TOKYO (REUTERS) - ANA Holdings, Japan's biggest airline, on Tuesday (Oct 27) forecast a record operating loss of 505 billion yen (S$6.5 billion) for the year to March, after coronavirus-related travel restrictions forced it to cancel flights and ground aircraft.
The figure compared with an average loss forecast of 365 billion yen based on 10 analyst estimates compiled by Refinitiv.
ANA reported an operating loss of 280.95 billion yen for the six months ended Sept 30 compared with a 78.8 billion yen profit in the same period a year earlier.
Japan Airlines (JAL) is likely to post a record net loss of about 230 billion yen for the same business year, the Nikkei business daily reported on Tuesday.
That is roughly in line with the 226.8 billion yen net loss expected by nine analysts, according to Refinitiv SmartEstimate data, and compares with a net profit of 53.41 billion yen posted in the year ended March 31.
Japan's second-biggest carrier has not provided guidance for the current year. A JAL spokesman said the reported forecast was not something the company announced, declining to comment. It is due to announce its first-half results on Friday.
ANA, like other airlines, is burning through cash to keep jets flying albeit with too few passengers. Though demand for domestic flights has recovered to about half of last year's level, helped by government-subsidised travel, it is flying only a fraction of its usual international schedule.
After initially halting nearly all entry to prevent the spread of the novel coronavirus, Japan recently began allowing in business travellers and foreign residents on condition they agree to quarantine for two weeks. Most overseas tourists are still banned.
On Tuesday, ANA said it would retire 35 planes, 28 of them early, including 22 Boeing Co 777 widebodies and delay delivery of one 777 and one Airbus SE A380 superjumbo.
To ensure it has enough cash to survive the downturn, the airline has secured $3.8 billion in subordinated loans from state-backed and private lenders.

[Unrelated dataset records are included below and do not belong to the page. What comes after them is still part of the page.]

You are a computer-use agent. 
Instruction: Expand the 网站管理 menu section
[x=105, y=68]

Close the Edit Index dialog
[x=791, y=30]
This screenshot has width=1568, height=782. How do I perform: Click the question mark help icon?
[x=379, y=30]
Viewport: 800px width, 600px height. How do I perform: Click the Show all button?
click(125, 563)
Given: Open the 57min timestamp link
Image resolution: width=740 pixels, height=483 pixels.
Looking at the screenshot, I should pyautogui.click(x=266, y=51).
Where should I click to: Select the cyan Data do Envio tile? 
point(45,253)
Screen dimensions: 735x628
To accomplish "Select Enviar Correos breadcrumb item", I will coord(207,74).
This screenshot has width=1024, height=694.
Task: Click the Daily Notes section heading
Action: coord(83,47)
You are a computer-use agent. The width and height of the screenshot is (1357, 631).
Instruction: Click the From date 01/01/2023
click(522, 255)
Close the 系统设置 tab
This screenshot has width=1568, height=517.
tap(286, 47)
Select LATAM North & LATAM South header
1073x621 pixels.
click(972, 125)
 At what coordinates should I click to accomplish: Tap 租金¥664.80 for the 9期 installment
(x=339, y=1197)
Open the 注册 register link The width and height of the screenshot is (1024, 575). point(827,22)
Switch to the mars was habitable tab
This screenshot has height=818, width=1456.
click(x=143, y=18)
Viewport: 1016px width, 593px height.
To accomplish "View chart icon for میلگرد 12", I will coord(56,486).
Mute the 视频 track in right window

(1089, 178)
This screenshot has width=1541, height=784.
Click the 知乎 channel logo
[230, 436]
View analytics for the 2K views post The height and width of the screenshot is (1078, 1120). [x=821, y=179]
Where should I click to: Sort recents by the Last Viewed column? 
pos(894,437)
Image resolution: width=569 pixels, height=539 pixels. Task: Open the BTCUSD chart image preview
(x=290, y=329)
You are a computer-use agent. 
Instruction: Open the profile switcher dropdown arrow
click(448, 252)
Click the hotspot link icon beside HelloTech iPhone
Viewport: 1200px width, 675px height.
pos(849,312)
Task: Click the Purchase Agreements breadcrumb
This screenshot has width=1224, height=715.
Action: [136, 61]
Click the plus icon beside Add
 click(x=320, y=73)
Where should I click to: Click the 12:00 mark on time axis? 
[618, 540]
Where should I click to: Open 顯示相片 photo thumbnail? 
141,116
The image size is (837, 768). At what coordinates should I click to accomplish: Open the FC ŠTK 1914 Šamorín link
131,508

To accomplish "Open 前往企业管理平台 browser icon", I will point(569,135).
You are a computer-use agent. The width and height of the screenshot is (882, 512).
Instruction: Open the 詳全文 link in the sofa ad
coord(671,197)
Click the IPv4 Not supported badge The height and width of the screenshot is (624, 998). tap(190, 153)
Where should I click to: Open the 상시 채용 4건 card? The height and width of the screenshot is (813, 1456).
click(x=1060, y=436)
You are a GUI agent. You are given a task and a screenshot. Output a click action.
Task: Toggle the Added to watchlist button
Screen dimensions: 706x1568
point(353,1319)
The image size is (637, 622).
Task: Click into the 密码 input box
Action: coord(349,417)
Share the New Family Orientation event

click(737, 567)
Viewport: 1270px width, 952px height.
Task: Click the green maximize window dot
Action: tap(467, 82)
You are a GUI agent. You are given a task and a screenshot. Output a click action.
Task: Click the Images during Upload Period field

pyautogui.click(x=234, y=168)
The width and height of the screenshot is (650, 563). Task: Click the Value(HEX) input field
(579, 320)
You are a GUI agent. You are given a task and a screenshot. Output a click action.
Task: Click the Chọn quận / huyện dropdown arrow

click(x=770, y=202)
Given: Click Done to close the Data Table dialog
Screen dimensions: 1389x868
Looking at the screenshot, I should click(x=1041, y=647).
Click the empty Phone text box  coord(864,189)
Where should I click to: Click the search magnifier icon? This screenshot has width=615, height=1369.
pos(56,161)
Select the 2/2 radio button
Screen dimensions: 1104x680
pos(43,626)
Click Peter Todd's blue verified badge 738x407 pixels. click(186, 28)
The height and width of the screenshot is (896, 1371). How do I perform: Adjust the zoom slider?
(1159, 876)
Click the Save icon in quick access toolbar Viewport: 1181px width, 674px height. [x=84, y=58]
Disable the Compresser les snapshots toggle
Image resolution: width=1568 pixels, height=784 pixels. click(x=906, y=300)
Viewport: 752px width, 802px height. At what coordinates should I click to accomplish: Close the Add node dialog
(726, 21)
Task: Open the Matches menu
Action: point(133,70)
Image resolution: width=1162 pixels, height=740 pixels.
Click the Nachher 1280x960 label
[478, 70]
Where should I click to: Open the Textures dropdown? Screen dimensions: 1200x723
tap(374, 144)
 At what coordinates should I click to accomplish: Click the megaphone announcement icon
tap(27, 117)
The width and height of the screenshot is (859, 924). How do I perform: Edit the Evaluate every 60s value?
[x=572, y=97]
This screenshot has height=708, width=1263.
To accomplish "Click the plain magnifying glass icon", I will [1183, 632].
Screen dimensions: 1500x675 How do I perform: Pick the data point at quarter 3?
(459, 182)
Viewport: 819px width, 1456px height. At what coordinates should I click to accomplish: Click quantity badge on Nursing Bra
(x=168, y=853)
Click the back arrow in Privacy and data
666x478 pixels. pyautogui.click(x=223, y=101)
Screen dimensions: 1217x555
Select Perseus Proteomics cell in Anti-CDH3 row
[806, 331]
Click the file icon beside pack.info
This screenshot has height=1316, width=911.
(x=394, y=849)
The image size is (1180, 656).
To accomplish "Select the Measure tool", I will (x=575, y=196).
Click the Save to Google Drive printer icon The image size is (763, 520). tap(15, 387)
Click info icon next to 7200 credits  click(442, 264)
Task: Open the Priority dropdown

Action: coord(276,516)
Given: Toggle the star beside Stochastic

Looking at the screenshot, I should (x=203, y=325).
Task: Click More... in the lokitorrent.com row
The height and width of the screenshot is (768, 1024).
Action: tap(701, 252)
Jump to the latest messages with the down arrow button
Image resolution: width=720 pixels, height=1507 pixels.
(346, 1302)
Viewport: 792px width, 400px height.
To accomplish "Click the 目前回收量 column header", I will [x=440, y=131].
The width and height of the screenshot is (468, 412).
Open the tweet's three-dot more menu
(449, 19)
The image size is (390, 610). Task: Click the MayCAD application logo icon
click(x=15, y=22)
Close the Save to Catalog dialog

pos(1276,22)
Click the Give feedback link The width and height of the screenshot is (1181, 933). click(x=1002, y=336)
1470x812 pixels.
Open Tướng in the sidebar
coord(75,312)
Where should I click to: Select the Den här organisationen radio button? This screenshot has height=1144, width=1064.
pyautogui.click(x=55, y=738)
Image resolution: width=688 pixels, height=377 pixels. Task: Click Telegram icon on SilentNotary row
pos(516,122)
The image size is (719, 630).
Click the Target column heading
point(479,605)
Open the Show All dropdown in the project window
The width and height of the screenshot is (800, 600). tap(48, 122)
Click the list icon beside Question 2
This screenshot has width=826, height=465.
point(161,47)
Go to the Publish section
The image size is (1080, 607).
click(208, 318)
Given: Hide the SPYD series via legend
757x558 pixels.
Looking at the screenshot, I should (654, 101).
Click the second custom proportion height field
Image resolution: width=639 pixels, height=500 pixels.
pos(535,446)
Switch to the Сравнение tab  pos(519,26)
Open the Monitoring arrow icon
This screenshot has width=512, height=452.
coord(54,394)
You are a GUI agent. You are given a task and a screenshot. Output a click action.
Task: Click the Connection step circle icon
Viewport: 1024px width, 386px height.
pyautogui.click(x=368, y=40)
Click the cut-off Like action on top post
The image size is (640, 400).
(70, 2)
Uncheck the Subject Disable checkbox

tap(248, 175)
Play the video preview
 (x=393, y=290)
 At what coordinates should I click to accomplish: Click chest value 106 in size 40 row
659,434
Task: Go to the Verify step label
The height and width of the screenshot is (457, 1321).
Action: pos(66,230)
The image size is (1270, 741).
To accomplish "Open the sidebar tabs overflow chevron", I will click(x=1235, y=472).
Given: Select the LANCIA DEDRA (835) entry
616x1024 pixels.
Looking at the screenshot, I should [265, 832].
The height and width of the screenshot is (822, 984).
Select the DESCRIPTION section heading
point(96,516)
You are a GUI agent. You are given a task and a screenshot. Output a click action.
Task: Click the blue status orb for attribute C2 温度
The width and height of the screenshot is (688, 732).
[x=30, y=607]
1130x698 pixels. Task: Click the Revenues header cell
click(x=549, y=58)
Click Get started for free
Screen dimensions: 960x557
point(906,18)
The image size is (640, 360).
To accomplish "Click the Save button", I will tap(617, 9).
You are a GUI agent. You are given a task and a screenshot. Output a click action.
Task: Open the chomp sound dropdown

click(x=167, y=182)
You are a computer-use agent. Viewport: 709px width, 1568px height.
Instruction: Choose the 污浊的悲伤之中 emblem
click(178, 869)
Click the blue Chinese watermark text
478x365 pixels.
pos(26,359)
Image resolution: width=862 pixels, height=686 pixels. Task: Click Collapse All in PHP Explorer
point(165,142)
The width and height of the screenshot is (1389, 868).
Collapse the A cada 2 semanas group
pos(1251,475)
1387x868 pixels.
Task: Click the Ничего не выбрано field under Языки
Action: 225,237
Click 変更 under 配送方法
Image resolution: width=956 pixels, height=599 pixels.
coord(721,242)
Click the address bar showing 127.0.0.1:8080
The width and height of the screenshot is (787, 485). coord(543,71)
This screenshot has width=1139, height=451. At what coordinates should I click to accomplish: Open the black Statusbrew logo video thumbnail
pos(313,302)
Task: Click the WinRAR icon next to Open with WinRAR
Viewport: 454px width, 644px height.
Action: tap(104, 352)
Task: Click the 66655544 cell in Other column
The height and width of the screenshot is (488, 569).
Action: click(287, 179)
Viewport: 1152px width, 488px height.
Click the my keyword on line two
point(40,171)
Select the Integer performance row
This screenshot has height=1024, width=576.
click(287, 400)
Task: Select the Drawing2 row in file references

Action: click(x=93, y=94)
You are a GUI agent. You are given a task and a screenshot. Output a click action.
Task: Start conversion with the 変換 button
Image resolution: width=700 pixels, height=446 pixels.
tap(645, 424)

It is also plans to seek voluntary redundancies and wants to transfer some employees to other companies until air travel recovers, sources previously told Reuters.
ANA expects the downturn in domestic travel, which normally accounts for just over half its revenue, to last for about two years, with international routes unlikely to recover until 2024.
Its response to the pandemic follows job cuts and early aircraft retirements at other large Asian carriers including Singapore Airlines, Cathay Pacific Airways and Qantas Airways - all suffering from border restrictions that have curbed international travel.